A blog formerly known as Bookishness
By Charles Matthews"Dazzled by so many and such marvelous inventions, the people of Macondo ... became indignant over the living images that the prosperous merchant Bruno Crespi projected in the theater with the lion-head ticket windows, for a character who had died and was buried in one film and for whose misfortune tears had been shed would reappear alive and transformed into an Arab in the next one. The audience, who had paid two cents apiece to share the difficulties of the actors, would not tolerate that outlandish fraud and they broke up the seats. The mayor, at the urging of Bruno Crespi, explained in a proclamation that the cinema was a machine of illusions that did not merit the emotional outbursts of the audience. With that discouraging explanation many ... decided not to return to the movies, considering that they already had too many troubles of their own to weep over the acted-out misfortunes of imaginary beings."--Gabriel García Márquez, One Hundred Years of Solitude
Monday, February 22, 2016
As I have said before in this blog, I prefer musicals created originally for the movies, like the Warner Bros. films with the kaleidoscopic routines of Busby Berkeley, the Fred Astaire-Ginger Rogers movies, or the sublime Singin' in the Rain (Stanley Donen and Gene Kelly, 1952), and not the musicals like West Side Story (Jerome Robbins and Robert Wise, 1961) or My Fair Lady (George Cukor, 1964), that were translated to film from the stage.
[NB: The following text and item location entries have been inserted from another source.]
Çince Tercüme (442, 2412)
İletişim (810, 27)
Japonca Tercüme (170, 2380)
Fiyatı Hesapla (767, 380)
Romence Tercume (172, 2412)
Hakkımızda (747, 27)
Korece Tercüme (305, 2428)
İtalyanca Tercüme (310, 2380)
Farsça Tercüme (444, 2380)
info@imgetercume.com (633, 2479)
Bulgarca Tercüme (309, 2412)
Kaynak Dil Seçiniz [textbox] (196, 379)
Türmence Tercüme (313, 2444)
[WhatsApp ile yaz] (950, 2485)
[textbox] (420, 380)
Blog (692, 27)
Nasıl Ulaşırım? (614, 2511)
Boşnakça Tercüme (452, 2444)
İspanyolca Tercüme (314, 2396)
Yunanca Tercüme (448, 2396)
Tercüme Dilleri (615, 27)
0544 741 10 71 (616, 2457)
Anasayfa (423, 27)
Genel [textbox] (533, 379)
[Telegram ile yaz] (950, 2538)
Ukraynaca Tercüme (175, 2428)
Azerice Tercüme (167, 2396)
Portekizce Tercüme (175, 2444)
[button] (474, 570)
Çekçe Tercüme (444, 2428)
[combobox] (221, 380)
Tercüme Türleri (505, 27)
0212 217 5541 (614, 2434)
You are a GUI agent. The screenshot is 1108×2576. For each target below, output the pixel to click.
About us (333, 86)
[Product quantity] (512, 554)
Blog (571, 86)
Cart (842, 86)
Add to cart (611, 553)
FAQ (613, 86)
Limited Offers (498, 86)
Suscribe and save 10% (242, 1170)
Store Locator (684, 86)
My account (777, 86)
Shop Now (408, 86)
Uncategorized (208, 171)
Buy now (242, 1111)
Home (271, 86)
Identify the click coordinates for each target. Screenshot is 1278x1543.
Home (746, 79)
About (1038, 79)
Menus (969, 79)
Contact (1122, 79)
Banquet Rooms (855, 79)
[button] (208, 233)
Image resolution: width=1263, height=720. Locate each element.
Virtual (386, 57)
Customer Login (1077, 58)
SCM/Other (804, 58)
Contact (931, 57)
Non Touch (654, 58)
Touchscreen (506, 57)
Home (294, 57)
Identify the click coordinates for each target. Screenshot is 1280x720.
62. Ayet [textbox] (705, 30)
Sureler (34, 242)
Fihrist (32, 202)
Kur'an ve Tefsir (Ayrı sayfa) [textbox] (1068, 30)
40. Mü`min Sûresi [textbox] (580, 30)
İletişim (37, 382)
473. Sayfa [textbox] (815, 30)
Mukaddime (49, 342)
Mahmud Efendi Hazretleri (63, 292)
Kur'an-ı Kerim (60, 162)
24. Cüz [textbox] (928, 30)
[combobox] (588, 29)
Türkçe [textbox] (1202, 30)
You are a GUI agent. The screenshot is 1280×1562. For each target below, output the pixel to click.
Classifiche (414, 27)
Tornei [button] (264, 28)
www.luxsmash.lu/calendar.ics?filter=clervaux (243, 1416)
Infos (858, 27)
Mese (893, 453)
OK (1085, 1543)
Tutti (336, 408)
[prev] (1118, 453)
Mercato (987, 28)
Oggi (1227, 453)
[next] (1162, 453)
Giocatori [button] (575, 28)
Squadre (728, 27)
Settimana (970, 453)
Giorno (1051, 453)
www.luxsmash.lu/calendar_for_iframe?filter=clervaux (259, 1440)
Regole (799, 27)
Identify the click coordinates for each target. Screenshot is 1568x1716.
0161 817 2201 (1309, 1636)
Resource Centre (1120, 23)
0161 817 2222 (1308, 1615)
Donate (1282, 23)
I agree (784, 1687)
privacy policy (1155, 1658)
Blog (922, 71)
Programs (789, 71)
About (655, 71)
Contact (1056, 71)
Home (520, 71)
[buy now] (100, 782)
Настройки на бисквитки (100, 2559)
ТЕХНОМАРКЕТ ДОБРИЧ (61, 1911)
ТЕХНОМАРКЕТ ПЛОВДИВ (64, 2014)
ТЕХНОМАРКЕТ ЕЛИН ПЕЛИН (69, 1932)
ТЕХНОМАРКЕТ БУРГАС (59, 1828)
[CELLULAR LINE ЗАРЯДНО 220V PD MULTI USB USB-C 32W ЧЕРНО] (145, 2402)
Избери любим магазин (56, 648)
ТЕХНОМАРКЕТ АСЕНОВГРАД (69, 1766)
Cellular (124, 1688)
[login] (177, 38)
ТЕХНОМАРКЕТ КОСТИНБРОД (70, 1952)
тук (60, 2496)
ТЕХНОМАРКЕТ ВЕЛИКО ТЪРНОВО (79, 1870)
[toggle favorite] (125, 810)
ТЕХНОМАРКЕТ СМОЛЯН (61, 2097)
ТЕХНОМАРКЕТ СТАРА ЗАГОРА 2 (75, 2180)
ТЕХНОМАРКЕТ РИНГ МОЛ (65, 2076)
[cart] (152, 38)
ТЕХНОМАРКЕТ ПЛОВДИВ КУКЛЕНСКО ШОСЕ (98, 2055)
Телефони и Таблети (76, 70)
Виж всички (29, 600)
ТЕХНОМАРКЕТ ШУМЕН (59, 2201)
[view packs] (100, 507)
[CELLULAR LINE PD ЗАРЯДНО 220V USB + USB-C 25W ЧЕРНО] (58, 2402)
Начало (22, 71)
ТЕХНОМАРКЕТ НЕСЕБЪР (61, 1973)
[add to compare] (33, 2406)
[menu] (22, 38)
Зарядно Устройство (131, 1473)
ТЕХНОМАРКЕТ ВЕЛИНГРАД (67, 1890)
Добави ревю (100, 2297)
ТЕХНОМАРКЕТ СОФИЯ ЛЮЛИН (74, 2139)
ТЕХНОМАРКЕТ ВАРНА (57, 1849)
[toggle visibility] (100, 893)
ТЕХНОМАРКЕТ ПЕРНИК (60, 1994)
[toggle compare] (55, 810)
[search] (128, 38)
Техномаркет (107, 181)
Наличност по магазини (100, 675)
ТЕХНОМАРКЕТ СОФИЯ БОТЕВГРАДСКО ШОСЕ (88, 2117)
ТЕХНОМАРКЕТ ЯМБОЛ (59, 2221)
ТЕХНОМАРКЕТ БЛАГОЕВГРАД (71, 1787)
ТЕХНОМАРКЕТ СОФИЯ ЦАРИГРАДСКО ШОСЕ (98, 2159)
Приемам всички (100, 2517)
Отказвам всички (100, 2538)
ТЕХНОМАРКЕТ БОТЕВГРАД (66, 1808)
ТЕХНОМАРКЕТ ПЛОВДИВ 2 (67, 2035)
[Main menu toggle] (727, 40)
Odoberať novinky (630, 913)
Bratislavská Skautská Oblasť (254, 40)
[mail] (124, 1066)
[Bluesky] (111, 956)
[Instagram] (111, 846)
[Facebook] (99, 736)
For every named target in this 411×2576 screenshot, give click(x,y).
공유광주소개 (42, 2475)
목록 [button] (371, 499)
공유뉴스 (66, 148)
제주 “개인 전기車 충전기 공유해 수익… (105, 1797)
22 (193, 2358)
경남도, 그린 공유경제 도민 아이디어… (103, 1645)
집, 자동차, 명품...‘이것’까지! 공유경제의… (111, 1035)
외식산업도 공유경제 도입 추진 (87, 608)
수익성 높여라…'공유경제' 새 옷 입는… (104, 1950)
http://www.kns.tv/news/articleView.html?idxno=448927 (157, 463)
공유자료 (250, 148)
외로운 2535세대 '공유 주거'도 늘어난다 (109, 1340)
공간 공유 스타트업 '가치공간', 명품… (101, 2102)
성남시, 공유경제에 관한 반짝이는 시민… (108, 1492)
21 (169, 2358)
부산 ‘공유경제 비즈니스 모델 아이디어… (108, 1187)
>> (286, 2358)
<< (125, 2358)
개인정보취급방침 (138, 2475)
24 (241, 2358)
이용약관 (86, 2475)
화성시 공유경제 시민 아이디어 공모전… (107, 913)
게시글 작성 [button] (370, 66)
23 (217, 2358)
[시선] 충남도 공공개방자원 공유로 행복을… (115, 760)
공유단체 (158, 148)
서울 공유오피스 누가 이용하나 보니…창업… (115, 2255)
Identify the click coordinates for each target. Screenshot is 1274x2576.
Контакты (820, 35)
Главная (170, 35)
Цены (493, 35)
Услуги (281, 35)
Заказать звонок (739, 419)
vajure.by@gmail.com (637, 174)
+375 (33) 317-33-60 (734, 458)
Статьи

My admiration for Cabaret would seem to be an exception to that rule, except that when Fosse became director, he jettisoned the book that had been written by Joe Masteroff for the 1966 Broadway musical and went back to the source, Christopher Isherwood's 1939 The Berlin Stories. Jay Presson Allen had been commissioned to write the screenplay, but Hugh Wheeler (credited as "research consultant") heavily revised what she had written. Fosse also dropped many of the songs by John Kander and Fred Ebb, though he added new ones by them: "Money, Money" and "Mein Herr," along with one of their older songs not from the Broadway version, "Maybe This Time." And he made the significant decision to keep the musical numbers confined to the Kit Kat Klub stage -- a touch of cinematic realism that seems essential to a story set in Berlin during the rise of the Nazis. The result is a musical essentially created (or at least re-created) for the movies. It received 10 Oscar nominations and won eight of them, including awards for Minnelli, Grey, and Fosse, as well as for Geoffrey Unsworth's cinematography. The only categories in which it lost were best picture and best adapted screenplay, which went to The Godfather and its screenwriters, Mario Puzo and Francis Ford Coppola.